For those not in the know, "MAB" is short for Multi-Armed Bandit [1], which is a decision-making framework that is often discussed in the broader context of reinforcement learning.

In my limited understanding, MAB problems are simpler than those tackled by Deep Reinforcement Learning (DRL), because typically there is no state involved in bandit problems. However, I have no idea about their scale in practical applications, and would love to know more about said business problem.

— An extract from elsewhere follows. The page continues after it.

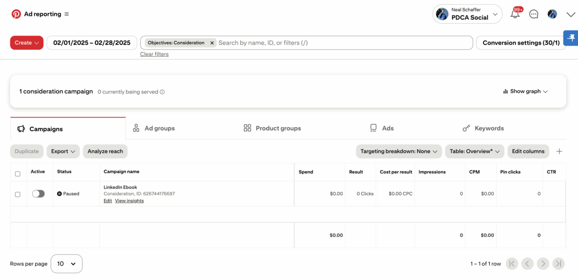This screenshot has width=578, height=279.
Task: Click the Pinterest logo icon
Action: (16, 14)
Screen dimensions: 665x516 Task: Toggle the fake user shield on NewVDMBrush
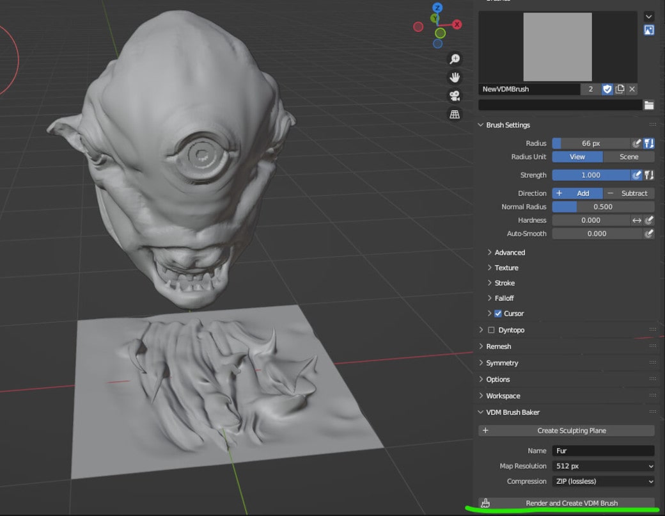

[1] https://en.wikipedia.org/wiki/Multi-armed_bandit

jmward01 · on May 6, 2024

There are often times when you have n possible providers of service y, each with strengths and weaknesses. If you have some ultimate truth signal (like follow on costs which are linked to quality, which was what I used) then you can model the providers as bandits and use something like UCB1 to choose which to use. If you then apply this to every individual customer what you end up doing is learning the optimal vendor for each customer which gives you a higher efficiency than had you picked just one 'best all around' vendor for all customers. So the pattern here is: If you have n_service_providers and n_customers and a value signal to optimize then maybe MAB is the place to go for some possible quick gains. Of course if you have a huge state space to explore instead of just n_service_providers, for instance you want to model combinations of choices, using something like a NN to learn the state space value function is also a great way to go.